Data remain scarce on clinical or pathologic predictors of response to progestin treatment in premenopausal women with complex and Grade 1 endometrial adenocarcinoma. Park et al. analyzed 148 patients (age ≤40 years) with stage IA, grade 1, endometrioid adenocarcinoma of the uterus who underwent fertility-sparing management using daily oral medroxyprogesterone acetate or megestrol acetate [24]. One hundred and fifteen (77.7 %) showed complete response to progestin treatment, and 35 (30.4 %) experienced recurrence after a median follow-up period of 66 months. A body mass index (BMI) ≥25 was the only significant factor associated with a failure to achieve cure (odds ratio [OR], 3.00; 95 % CI, 1.35–6.66; P = 0.007). A BMI ≥25 was also significantly associated with a higher risk of recurrence (OR, 2.14; 95 % CI, 1.06–4.31; P = 0.033).
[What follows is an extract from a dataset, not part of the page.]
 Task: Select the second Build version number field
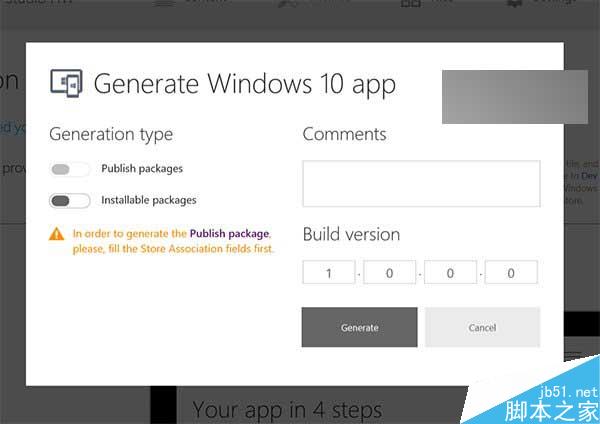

The use of MPA (compared to MA) (OR, 0.44; 95 % CI, 0.22–0.88; P = 0.021), continuing maintenance treatment (OR, 0.22; 95 % CI, 0.05–0.94; P = 0.042), and a previous pregnancy (OR, 0.25; 95 % CI, 0.11–0.56; P = 0.001) were significantly associated with a lower risk of recurrence [22]. Penner et al. [23] looked at the histopathologic features, using a qualitative abnormal endometrial architecture score, comparing pretreatment and follow-up endometrial specimens to identify predictors of resolution [25]. The score is composed of five features: polypoid, cribriform, papillary, budding and back to back endometrial glands. Resolution rates expressed as the Standardized Resolution Ratio (SRR) were highest in individuals with a low pre-treatment score and a BMI <35 (SRR = 1.48, p = 0.03), lower among subjects with a high pre-treatment score (SRR = 0.37, p < 0.03), and lowest in subjects whose first follow-up specimen showed persistent complexity, atypia, or carcinoma with adjacent stromal decidualization (SRR = 0.24, p = 0.002) [23]. The presence of progesterone receptors also predicts response to progestin therapy [24, 25]. In one study the response rate was 8 % (seven of 86 patients) for patients who were progesterone receptor-negative and 37 % (17 of 46) for patients who were progesterone receptor-positive (P < .001) [26]. In addition, PTEN and KRAS status in combination with the progesterone receptor expression in the tumor appear promising as biomarkers of response [25]. Further investigations in predictors of response may ultimately lead to personalized treatments for young women with endometrial cancer.


2.4 Types of Progesterone


At present, there is no consensus on the optimal medication, dose, or length of treatment. In a 2004 review, the most commonly used agents were medroxyprogesterone acetate 500–600 mg (MPA; 44 %) and megesterol acetate 160 mg (35 %) for at least 3 months [27]. Both regimens appear to have similar response rates although it has recently been suggested that the recurrence rate is higher after megestrol acetate compared to medroxyprogesterone acetate [22].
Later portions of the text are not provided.